Diffuse Vesicular Eruption

Author Affiliations
  • 1University of Iowa Carver College of Medicine, Iowa City
  • 2Department of Dermatology, University of Iowa Hospitals and Clinics, Iowa City
JAMA Dermatol. 2017;153(2):219-220. doi:10.1001/jamadermatol.2016.3751

A man in his 70s with a history of chronic lymphocytic leukemia (CLL) and prescribed cyclosporine, 100 mg twice daily, for pure red cell aplasia was admitted for spreading painful blisters on the hands and feet. He had initially developed rhinorrhea, cough, and low-grade fever 2 weeks prior. The patient was treated with azithromycin and subsequently developed few small, pruritic blisters on the hands and feet. He went to an urgent care facility and was diagnosed as having bronchitis and prescribed doxycycline and diphenhydramine.
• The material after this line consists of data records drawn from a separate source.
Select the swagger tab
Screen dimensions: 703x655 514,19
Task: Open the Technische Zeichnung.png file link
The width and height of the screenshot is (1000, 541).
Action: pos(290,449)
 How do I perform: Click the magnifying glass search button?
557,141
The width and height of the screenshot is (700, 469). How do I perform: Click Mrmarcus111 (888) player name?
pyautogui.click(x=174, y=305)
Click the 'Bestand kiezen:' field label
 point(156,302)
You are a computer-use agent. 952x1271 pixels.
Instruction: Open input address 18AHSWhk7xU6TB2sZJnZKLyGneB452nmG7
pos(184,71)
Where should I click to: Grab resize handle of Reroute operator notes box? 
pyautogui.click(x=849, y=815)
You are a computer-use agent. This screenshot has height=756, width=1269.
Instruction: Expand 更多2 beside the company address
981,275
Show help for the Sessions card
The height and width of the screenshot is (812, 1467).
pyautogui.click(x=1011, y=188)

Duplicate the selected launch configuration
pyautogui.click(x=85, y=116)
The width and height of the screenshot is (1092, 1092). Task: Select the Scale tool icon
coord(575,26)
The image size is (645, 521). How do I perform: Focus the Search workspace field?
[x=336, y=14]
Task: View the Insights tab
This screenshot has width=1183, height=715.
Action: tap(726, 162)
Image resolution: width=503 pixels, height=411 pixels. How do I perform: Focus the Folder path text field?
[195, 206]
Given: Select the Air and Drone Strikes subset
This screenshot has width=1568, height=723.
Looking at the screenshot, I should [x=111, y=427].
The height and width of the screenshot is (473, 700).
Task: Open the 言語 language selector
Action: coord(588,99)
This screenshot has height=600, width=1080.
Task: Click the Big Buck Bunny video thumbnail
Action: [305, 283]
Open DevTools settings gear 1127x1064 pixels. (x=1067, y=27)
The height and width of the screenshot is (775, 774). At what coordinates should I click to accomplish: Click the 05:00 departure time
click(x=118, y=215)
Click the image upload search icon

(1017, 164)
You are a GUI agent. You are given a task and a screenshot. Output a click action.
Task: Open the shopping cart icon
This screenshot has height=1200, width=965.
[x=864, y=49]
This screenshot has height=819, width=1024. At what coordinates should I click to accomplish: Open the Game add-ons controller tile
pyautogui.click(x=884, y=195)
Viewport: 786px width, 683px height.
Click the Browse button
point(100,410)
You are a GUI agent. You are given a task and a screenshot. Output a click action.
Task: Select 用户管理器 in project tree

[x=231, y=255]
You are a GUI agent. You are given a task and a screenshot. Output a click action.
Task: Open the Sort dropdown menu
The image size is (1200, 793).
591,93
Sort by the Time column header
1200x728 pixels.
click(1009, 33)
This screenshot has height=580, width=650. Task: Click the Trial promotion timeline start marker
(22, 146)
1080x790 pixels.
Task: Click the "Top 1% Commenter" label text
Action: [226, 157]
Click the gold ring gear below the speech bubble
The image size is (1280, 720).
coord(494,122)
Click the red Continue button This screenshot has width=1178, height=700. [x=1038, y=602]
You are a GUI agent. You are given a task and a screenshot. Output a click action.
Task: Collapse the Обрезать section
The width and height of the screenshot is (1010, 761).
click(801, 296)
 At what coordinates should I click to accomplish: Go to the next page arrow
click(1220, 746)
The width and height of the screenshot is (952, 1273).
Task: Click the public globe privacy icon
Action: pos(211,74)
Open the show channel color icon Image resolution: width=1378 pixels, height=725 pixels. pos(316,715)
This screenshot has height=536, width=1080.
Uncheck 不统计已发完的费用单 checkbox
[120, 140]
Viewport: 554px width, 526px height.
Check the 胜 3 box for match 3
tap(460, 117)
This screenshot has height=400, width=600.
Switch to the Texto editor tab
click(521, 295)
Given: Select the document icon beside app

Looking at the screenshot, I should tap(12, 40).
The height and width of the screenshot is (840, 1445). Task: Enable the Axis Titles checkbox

Over the next several days, he developed worsening fever, chills, and blisters and bullae on the arms, legs, and face. He was admitted to the hospital, and the dermatology service was consulted. Physical examination revealed numerous pink to violaceous macules, papules, and patches on the palms, dorsal hands, forearms, elbows, feet, and distal lower extremities (Figure, A and B). Fewer, scattered macules were on the face, neck, trunk, upper legs, upper arms, and scrotum. Dusky bullae were seen on the bilateral dorsal aspect of the hands, fingers, toes, and heels. In the oral cavity, there was 1 violaceous macule on the right buccal mucosa and a few linear, horizontal, white lines on the left buccal mucosa. Laboratory findings revealed a white blood cell count of 25 600/μL (reference range, 3700-10 500/μL) and a platelet count of 12 400/μL (reference range, 15 000-40 000/μL). Results from a Tzanck smear from the initial lesion on the right dorsal aspects of the third finger were negative for multinucleated giant cells. A punch biopsy was performed on the anterior side of the thigh (Figure, C and D).